Nach diesem Konzert an Köstlichkeiten, das in anderer Portionierung und Abfolge schon nahezu ein ganzes Menü hätte darstellen können, geht es etwas übersichtlicher weiter. Thunfisch aus den Gewässern um Hawaii ist hier roh mit hauchdünn geschnittenem Fenchel und japanischer Yamswurzel kombiniert. Um gewöhnliches Sashimi, sofern man in der japanischen Küche überhaupt von so etwas sprechen kann, geht es hier jedoch nicht. Zwar sind Schmelz und Geschmack des Fischs für sich betrachtet schon überragend, doch gerade die Kombination mit der Yamswurzel liefert sowohl abwechslungsreiche Texturkontraste als auch eine Verstärkung des »Thunfisch-Schmelzes« durch den stärkehaltigen, fast öligen Saft der Pflanze.
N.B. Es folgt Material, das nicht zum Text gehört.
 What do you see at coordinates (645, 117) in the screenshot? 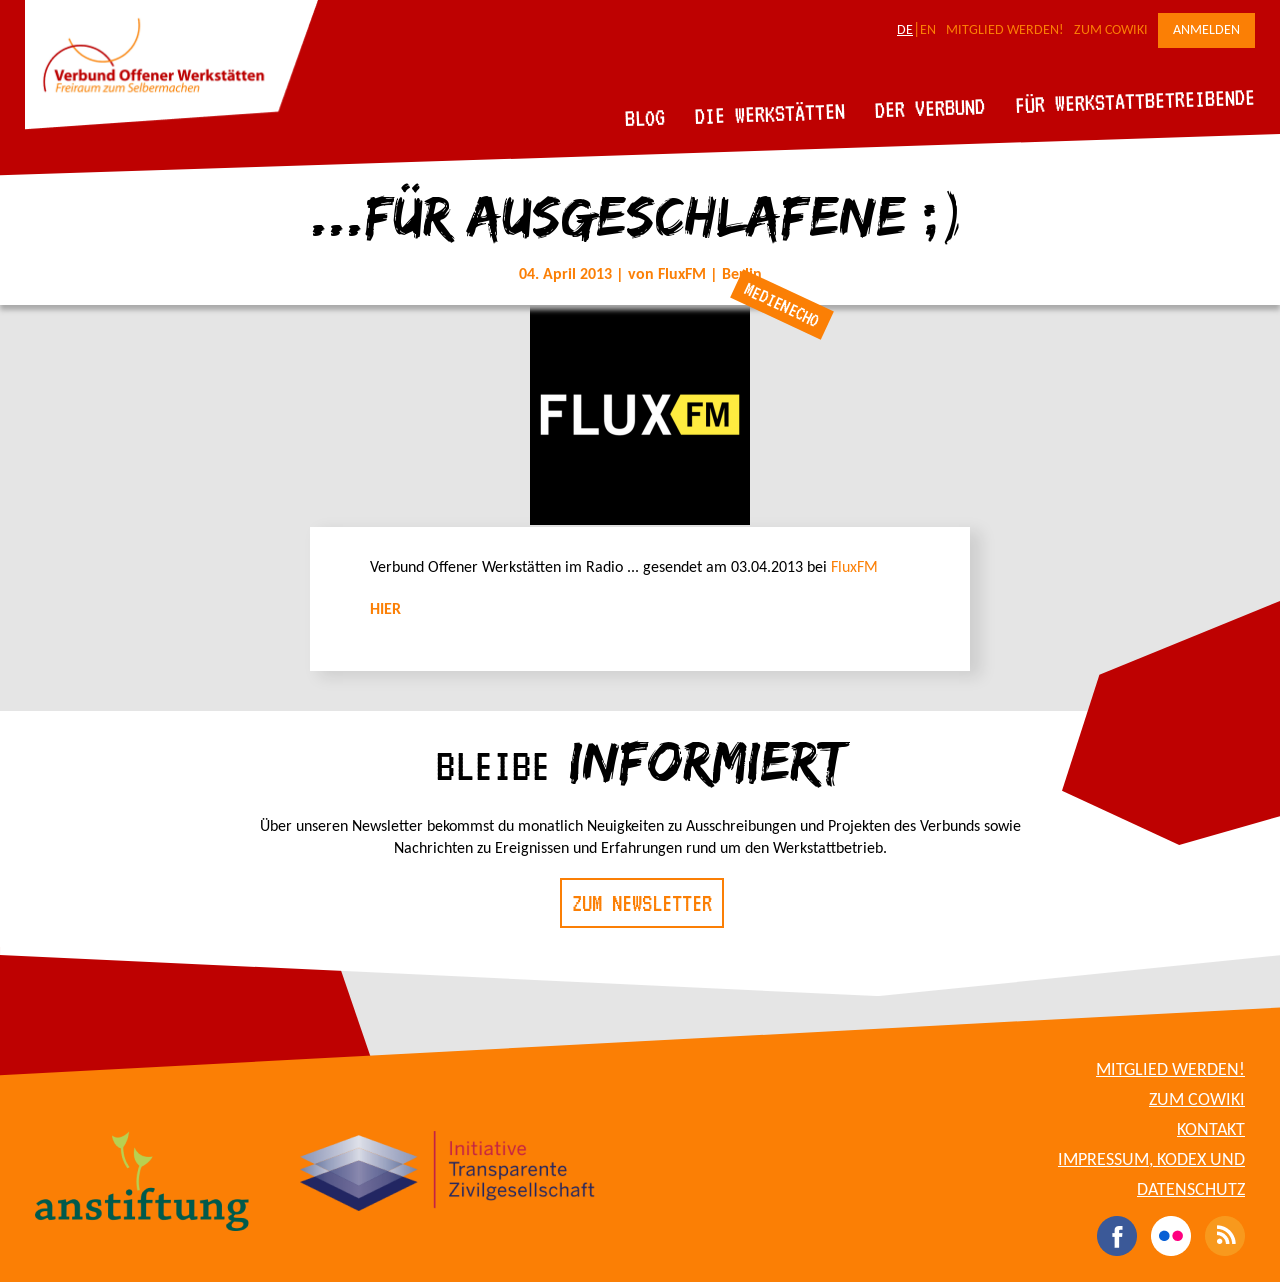
I see `Blog` at bounding box center [645, 117].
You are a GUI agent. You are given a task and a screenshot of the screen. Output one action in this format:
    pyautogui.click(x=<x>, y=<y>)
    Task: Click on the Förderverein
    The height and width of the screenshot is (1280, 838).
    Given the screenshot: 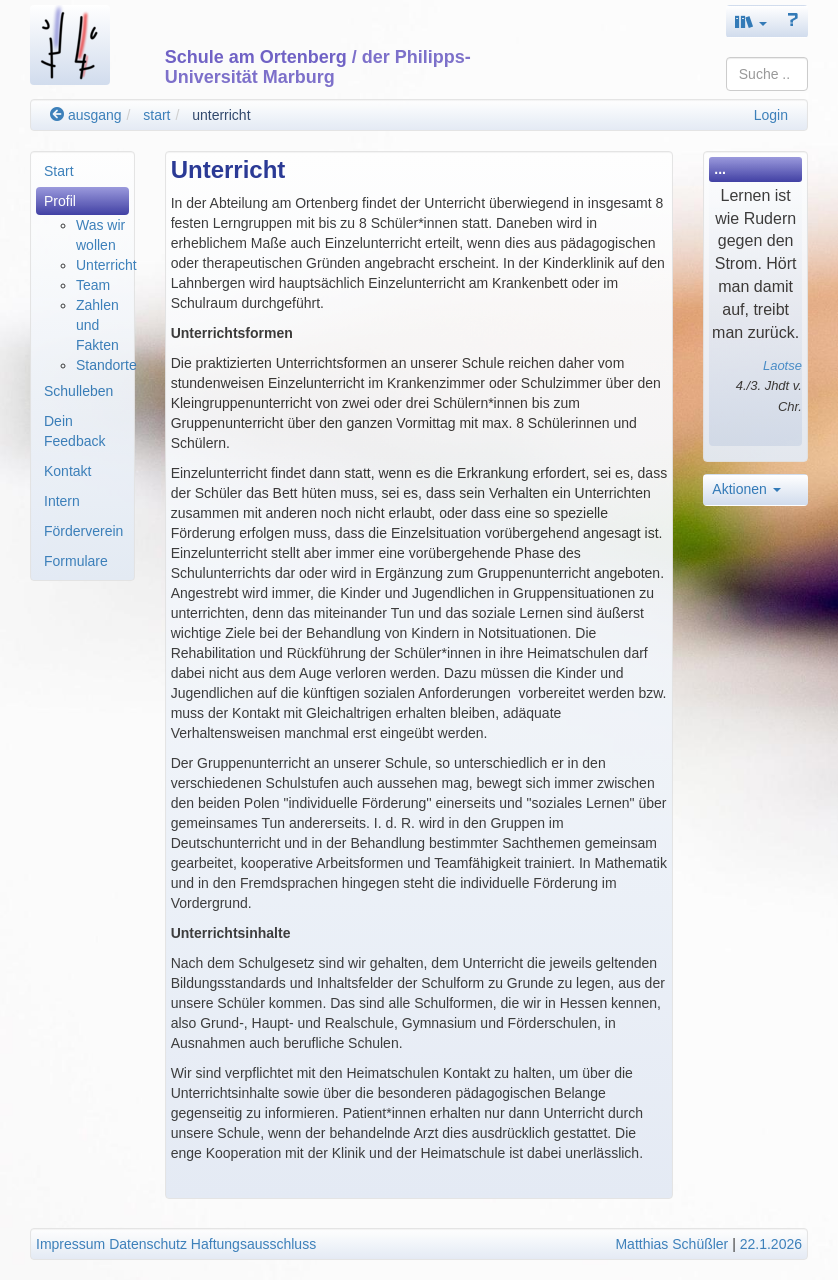 What is the action you would take?
    pyautogui.click(x=83, y=531)
    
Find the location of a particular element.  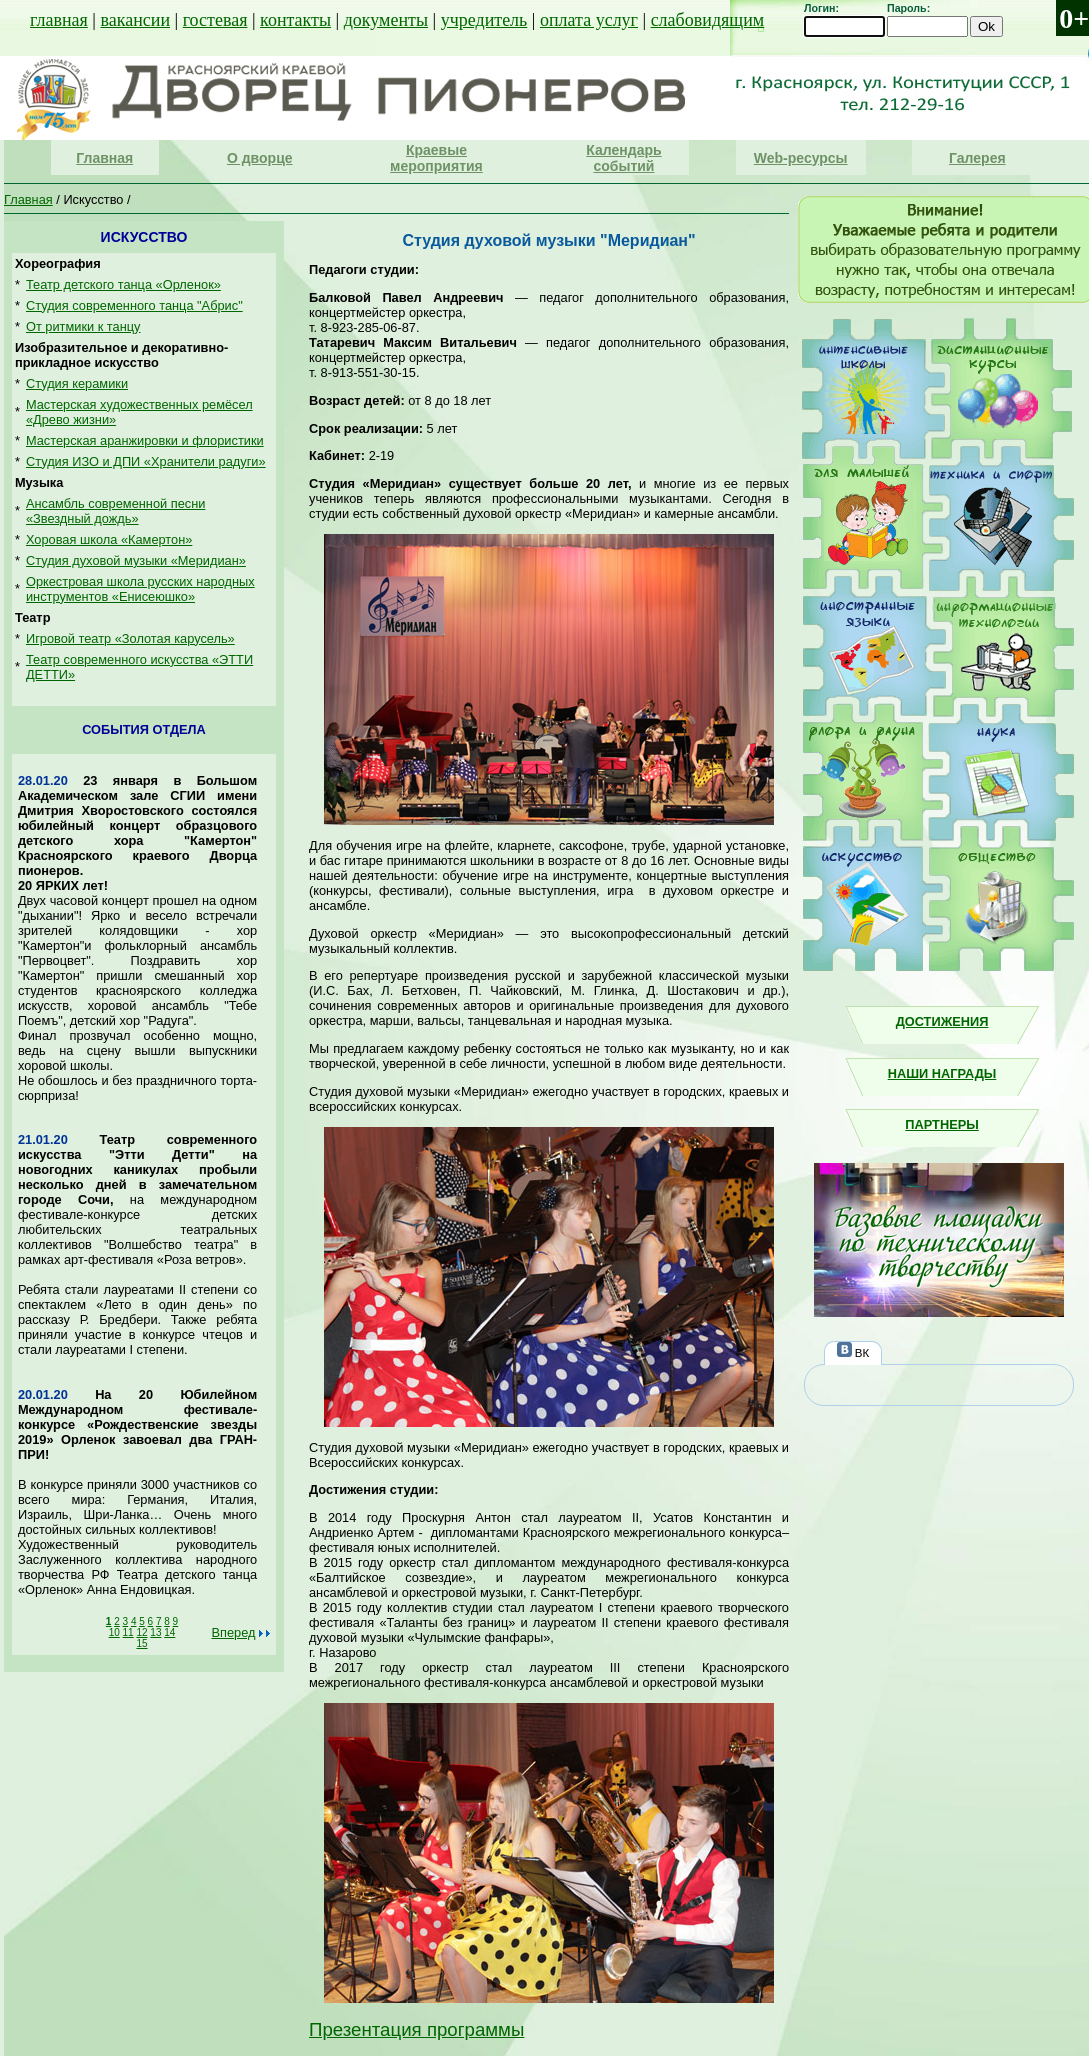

Eine mit Seeigel aromatisierte Sojasauce sorgt dazu für abrundenden Umami-Geschmack. (8/10)

Die traditionelle Kaiseki-Küche sieht nach einigen Einstimmungen eine Suppe, genannt Owan, vor. Entsprechend folgt ein Schälchen auf Basis eines klar und rauchig duftenden Dashis. Es ist ein fast meditativer Moment, wenn man zunächst die heißen Dämpfe einige Sekunden auf sein Gesicht einwirken lässt. In dem Dashi, das schon für sich allein wunderbar ist, schweben Wolfsbarsch, Ume, Aubergine, Junsai (Schleimkraut, eine Wasserpflanze) und Lotuswurzel. Ich entdecke Umami, Salz, Rauch und ein Zusammenspiel an fremdartigen Texturen. Das ist geheimnisvoll, vielschichtig und zum Tiefdurchatmen gut. (8/10)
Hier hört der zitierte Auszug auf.